TASK GOAL ▸ Among the lines below, count those with "button". Give only the number.

···

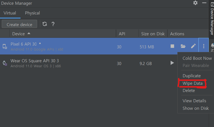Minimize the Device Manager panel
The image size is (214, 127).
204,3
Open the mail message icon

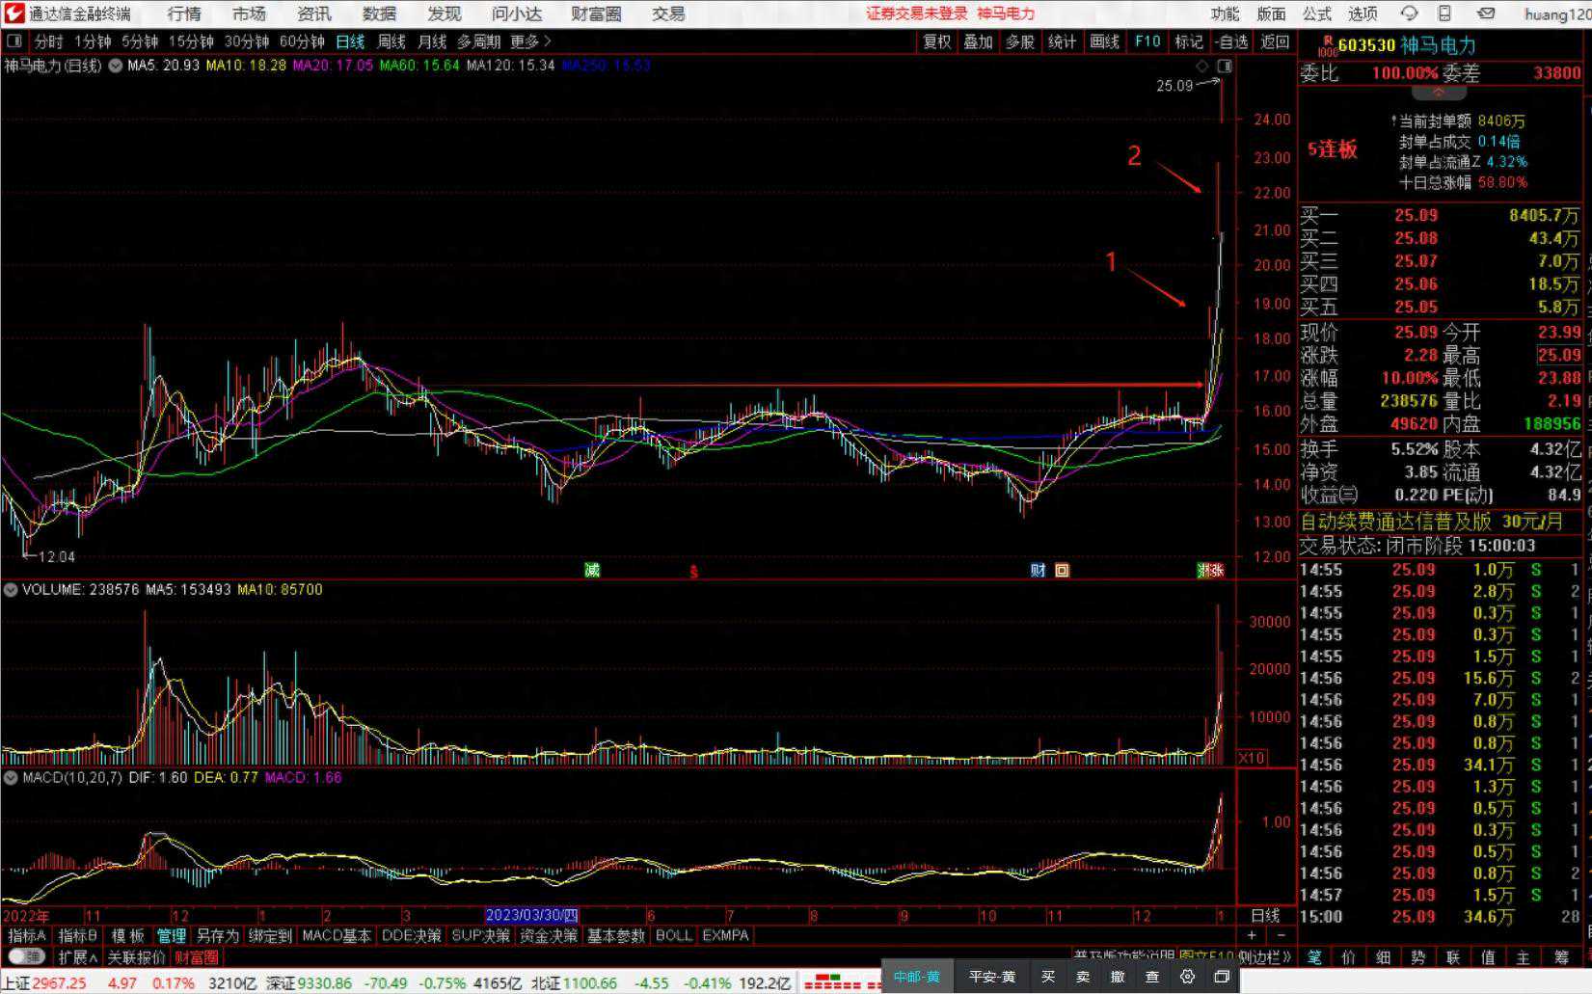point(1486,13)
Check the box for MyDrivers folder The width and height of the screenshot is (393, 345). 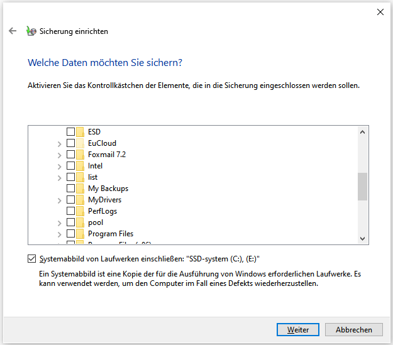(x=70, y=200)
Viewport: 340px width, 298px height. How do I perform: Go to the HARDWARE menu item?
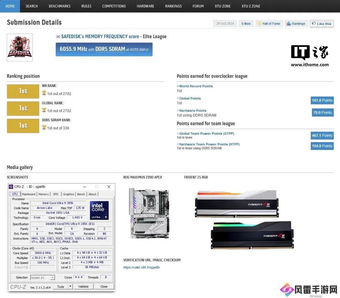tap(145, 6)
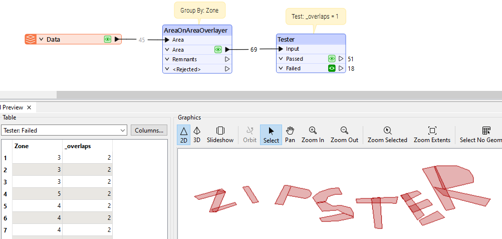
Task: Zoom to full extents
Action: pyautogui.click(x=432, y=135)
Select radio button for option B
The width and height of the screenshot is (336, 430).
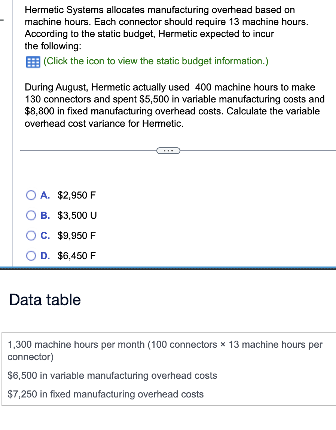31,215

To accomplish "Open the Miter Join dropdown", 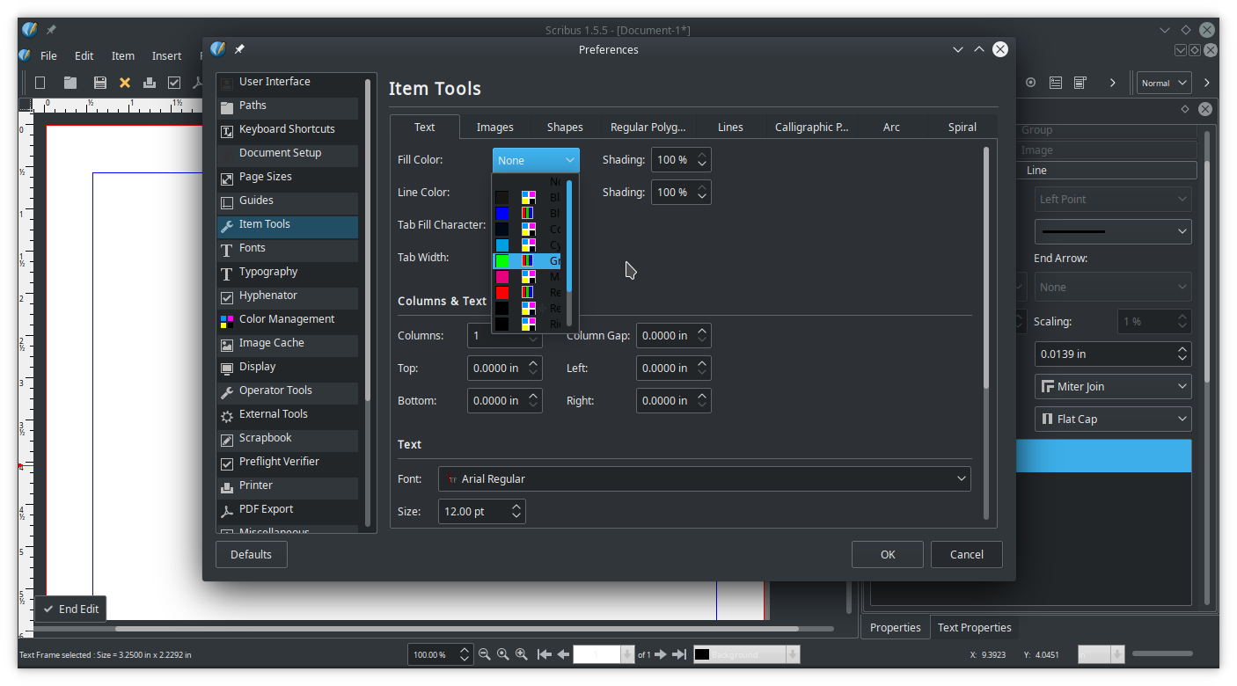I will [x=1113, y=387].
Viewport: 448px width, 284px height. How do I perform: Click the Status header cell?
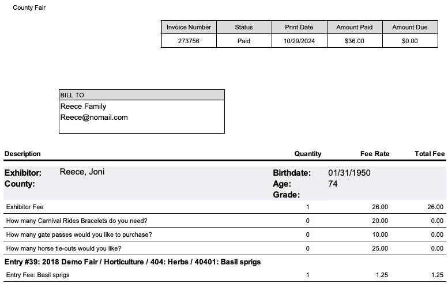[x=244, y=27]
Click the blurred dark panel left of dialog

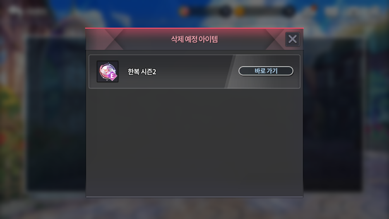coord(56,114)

···

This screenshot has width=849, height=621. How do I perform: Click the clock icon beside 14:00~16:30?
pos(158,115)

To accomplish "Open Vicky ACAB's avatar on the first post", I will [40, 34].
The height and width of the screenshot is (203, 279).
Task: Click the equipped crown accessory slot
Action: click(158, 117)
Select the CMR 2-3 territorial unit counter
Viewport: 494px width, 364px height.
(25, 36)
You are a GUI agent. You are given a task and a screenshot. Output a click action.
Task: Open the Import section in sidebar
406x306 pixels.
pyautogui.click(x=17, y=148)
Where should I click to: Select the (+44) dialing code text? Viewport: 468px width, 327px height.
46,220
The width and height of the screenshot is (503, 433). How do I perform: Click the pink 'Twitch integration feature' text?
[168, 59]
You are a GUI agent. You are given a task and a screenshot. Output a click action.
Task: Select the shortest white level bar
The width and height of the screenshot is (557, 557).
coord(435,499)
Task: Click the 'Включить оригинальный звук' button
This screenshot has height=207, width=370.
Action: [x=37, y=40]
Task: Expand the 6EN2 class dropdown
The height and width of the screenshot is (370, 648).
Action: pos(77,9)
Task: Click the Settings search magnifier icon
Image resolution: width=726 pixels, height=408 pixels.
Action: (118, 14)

···

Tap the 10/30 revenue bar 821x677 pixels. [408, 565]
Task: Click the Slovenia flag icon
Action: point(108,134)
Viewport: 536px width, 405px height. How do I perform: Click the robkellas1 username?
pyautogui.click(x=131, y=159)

···

TASK SOLUTION ▸ 2